At the last conference that I took pitches, near the end a flustered but determined writer sat at my table. Her first words were, “I was just told my project is unmarketable, but I’m going to pitch it anyway.” My interest was piqued, not in the project, but in what she had been told and why. I’m always curious to hear the advice given to writers by other industry professionals. Usually it tends to be something I and many others agree with. But there are cases where we disagree. This business does have a subjective element to it after all. And sometimes it’s advice that I perhaps hadn’t thought of, but would agree with. On occasion it’s something I didn’t know and would want to follow up on. And sometimes, yes, it is painfully obvious bad advice which needs to be corrected immediately. (Anyone who advises a debut author to throw up their book on Amazon to “garner feedback” before taking it to agents or publishers, I’m looking at you.)
I smiled to reassure her, said go ahead, and she launched into her pitch. Then the words “my character is dreaming and living in the dreamworld,” came out, and I sat back. Ah. AH.
I stopped her there. Having a character live in a dreamworld, or dreaming a scene, is a big show stopper in a pitch. But but, what about SANDMAN or ALICE IN WONDERLAND you may cry. Here I revert to my standard, “Know the rules before you break them.”
You see, a lot of newbie writers tend to use dreams, dream realms, or dream worlds as an lazy tool, mostly unconsciously. Writer’s crutches we call these strategies that attempt to skirt the hard work of story development.
The most common of these is opening your story with a dream. It’s an easy way to create exciting action before you have your character gasp and sit up in bed. Unfortunately it’s also painful for the reader. Your goal in those opening pages is to draw the reader in with active prose and tension that will carry them deeper into the story. And when you expend all that energy into a dream sequence, only to bottom out with the character waking up, you risk dropping the reader’s trust and interest. Especially if your character then gets out of bed and sits down to breakfast with his mother. Sure you might say it worked for Dan Brown in ANGELS & DEMONS, but note, his opening dream sequence was 6-7 sentences long, and very obviously a dream. And he’s Dan Brown. Now if you’re determined to stick to your guns and are convinced your opening dream sequence is both necessary to your story as well as better than all the other opening scenes out there, I offer you one last argument. Agents get reading fatigue. Although we want to be perky and hopeful with every submission we open, the reality is when we see the same thing over and over again, we can’t help but shuffle it into THAT pile. And a dream as the opening scene to a submission? One of the most common things we see in the slushpile. Seriously.

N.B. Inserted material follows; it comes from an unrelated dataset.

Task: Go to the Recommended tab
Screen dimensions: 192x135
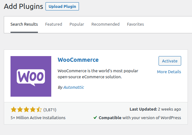Action: coord(105,24)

The second, less common, is usually found in submissions of the fantasy genre (and science fiction on occasion). This is the dream realm or dream world. A fantasy author wants to have their ordinary modern day character thrown into a parallel fantasy world full of magic and wondrous creatures, and the easy way to do that? Have them enter the land through dreams. Which sets up the question, why bother having them dream? It’s fantasy. The worlds can just be. These are called portal fantasies. THE CHRONICLES OF NARNIA is a classic example. Neil Gaiman’s NEVERWORLD is another. And in these, the characters find their way into the fantasy world without the need for dreaming. The entrances are a bit more complex and require more world-building, but hey they are also more interesting. My absolute favorite is the HIS DARK MATERIALS series by Philip Pullman. A fantasy writer who understands this, is an experienced fantasy reader, which is what agents are looking for. The writer knows their genre in and out and knows how to write a portal fantasy. But a newbie author, who writes a portal fantasy under the guise of a dreamworld, will be perhaps, “unmarketable.”
After I explained this to the writer, she left with a smile on her face and a list of books to read, ready to fight to change her project’s status to marketable.
I will mention that portal fantasies are not hugely popular on the market right now, and can be a hard sell, but they are not unmarketable. They dropped off around 2009, see Annalee Newitz‘s 2010 post, Walk Through This Portal With Me Into Another World in io9. However, the market is cyclical, and a really good portal fantasy might just break out, so don’t throw yours in the trash yet!